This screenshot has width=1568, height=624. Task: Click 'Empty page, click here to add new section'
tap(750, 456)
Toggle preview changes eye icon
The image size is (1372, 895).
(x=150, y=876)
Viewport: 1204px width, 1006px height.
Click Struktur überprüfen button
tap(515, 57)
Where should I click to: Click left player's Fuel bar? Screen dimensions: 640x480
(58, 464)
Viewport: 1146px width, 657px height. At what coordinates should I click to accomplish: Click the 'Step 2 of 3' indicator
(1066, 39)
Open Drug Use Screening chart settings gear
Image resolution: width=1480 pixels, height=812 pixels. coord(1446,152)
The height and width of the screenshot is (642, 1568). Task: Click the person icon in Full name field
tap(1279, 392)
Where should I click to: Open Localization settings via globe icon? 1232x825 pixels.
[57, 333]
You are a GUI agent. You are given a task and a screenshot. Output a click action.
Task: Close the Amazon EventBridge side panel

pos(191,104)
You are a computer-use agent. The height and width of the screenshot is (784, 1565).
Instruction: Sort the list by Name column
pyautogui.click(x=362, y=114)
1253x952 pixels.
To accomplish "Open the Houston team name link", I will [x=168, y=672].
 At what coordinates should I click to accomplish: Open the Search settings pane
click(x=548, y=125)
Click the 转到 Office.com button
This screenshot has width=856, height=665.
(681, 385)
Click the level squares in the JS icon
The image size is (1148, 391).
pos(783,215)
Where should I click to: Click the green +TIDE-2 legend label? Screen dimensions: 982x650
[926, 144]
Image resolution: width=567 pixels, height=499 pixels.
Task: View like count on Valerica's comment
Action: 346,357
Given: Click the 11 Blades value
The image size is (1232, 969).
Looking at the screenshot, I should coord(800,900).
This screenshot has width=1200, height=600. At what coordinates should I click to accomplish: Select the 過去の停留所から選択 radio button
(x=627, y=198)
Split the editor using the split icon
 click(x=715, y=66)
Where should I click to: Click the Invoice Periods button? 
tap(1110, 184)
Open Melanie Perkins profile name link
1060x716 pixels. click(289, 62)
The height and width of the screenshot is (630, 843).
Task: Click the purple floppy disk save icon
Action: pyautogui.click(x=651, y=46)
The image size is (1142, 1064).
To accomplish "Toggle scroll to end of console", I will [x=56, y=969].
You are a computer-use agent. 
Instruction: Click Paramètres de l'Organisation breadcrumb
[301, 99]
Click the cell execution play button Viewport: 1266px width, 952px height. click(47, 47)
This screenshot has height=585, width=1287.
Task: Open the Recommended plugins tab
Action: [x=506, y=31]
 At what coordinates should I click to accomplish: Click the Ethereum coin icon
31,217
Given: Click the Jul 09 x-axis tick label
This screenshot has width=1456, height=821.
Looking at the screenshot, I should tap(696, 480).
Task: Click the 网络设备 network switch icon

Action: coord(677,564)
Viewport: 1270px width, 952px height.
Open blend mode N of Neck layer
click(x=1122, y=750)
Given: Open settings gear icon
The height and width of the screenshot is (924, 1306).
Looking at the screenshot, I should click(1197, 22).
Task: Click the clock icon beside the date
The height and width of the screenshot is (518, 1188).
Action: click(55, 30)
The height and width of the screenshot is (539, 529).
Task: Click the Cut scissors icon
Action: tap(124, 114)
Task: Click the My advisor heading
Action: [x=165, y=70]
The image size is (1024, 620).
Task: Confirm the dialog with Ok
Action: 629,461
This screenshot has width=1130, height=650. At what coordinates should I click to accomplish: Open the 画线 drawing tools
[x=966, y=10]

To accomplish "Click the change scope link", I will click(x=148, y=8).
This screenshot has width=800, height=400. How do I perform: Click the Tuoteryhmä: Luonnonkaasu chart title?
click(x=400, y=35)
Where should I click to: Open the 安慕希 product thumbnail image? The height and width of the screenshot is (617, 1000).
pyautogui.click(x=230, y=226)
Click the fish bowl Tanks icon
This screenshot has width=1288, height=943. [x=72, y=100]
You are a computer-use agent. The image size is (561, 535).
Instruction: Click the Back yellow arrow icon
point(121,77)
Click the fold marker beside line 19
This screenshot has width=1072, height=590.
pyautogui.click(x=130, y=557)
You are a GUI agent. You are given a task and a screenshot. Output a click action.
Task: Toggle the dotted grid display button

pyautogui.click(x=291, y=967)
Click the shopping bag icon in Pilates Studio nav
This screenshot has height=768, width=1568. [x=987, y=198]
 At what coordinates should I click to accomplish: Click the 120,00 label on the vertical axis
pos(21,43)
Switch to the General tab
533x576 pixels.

----------------------------------------

### Tujuan
Tulis ulang seluruh baris data di atas tanpa mengubah satu karakter pun.

### Hasil
This screenshot has width=1568, height=624. Task: Click 'Empty page, click here to add new section'
tap(750, 456)
Toggle preview changes eye icon
The image size is (1372, 895).
(x=150, y=876)
Viewport: 1204px width, 1006px height.
Click Struktur überprüfen button
tap(515, 57)
Where should I click to: Click left player's Fuel bar? Screen dimensions: 640x480
(58, 464)
Viewport: 1146px width, 657px height. At what coordinates should I click to accomplish: Click the 'Step 2 of 3' indicator
(1066, 39)
Open Drug Use Screening chart settings gear
Image resolution: width=1480 pixels, height=812 pixels. coord(1446,152)
The height and width of the screenshot is (642, 1568). Task: Click the person icon in Full name field
tap(1279, 392)
Where should I click to: Open Localization settings via globe icon? 1232x825 pixels.
[57, 333]
You are a GUI agent. You are given a task and a screenshot. Output a click action.
Task: Close the Amazon EventBridge side panel

pos(191,104)
You are a computer-use agent. The height and width of the screenshot is (784, 1565).
Instruction: Sort the list by Name column
pyautogui.click(x=362, y=114)
1253x952 pixels.
To accomplish "Open the Houston team name link", I will [x=168, y=672].
 At what coordinates should I click to accomplish: Open the Search settings pane
click(x=548, y=125)
Click the 转到 Office.com button
This screenshot has width=856, height=665.
(681, 385)
Click the level squares in the JS icon
The image size is (1148, 391).
pos(783,215)
Where should I click to: Click the green +TIDE-2 legend label? Screen dimensions: 982x650
[926, 144]
Image resolution: width=567 pixels, height=499 pixels.
Task: View like count on Valerica's comment
Action: 346,357
Given: Click the 11 Blades value
The image size is (1232, 969).
Looking at the screenshot, I should coord(800,900).
This screenshot has width=1200, height=600. At what coordinates should I click to accomplish: Select the 過去の停留所から選択 radio button
(x=627, y=198)
Split the editor using the split icon
 click(x=715, y=66)
Where should I click to: Click the Invoice Periods button? 
tap(1110, 184)
Open Melanie Perkins profile name link
1060x716 pixels. click(289, 62)
The height and width of the screenshot is (630, 843).
Task: Click the purple floppy disk save icon
Action: pyautogui.click(x=651, y=46)
The image size is (1142, 1064).
To accomplish "Toggle scroll to end of console", I will [x=56, y=969].
You are a computer-use agent. 
Instruction: Click Paramètres de l'Organisation breadcrumb
[301, 99]
Click the cell execution play button Viewport: 1266px width, 952px height. click(47, 47)
This screenshot has height=585, width=1287.
Task: Open the Recommended plugins tab
Action: [x=506, y=31]
 At what coordinates should I click to accomplish: Click the Ethereum coin icon
31,217
Given: Click the Jul 09 x-axis tick label
This screenshot has width=1456, height=821.
Looking at the screenshot, I should tap(696, 480).
Task: Click the 网络设备 network switch icon

Action: coord(677,564)
Viewport: 1270px width, 952px height.
Open blend mode N of Neck layer
click(x=1122, y=750)
Given: Open settings gear icon
The height and width of the screenshot is (924, 1306).
Looking at the screenshot, I should click(1197, 22).
Task: Click the clock icon beside the date
The height and width of the screenshot is (518, 1188).
Action: click(55, 30)
The height and width of the screenshot is (539, 529).
Task: Click the Cut scissors icon
Action: tap(124, 114)
Task: Click the My advisor heading
Action: [x=165, y=70]
The image size is (1024, 620).
Task: Confirm the dialog with Ok
Action: 629,461
This screenshot has width=1130, height=650. At what coordinates should I click to accomplish: Open the 画线 drawing tools
[x=966, y=10]

To accomplish "Click the change scope link", I will click(x=148, y=8).
This screenshot has width=800, height=400. How do I perform: Click the Tuoteryhmä: Luonnonkaasu chart title?
click(x=400, y=35)
Where should I click to: Open the 安慕希 product thumbnail image? The height and width of the screenshot is (617, 1000).
pyautogui.click(x=230, y=226)
Click the fish bowl Tanks icon
This screenshot has width=1288, height=943. [x=72, y=100]
You are a computer-use agent. The image size is (561, 535).
Instruction: Click the Back yellow arrow icon
point(121,77)
Click the fold marker beside line 19
This screenshot has width=1072, height=590.
pyautogui.click(x=130, y=557)
You are a GUI agent. You are given a task and a screenshot. Output a click action.
Task: Toggle the dotted grid display button

pyautogui.click(x=291, y=967)
Click the shopping bag icon in Pilates Studio nav
This screenshot has height=768, width=1568. [x=987, y=198]
 At what coordinates should I click to accomplish: Click the 120,00 label on the vertical axis
pos(21,43)
Switch to the General tab
533x576 pixels.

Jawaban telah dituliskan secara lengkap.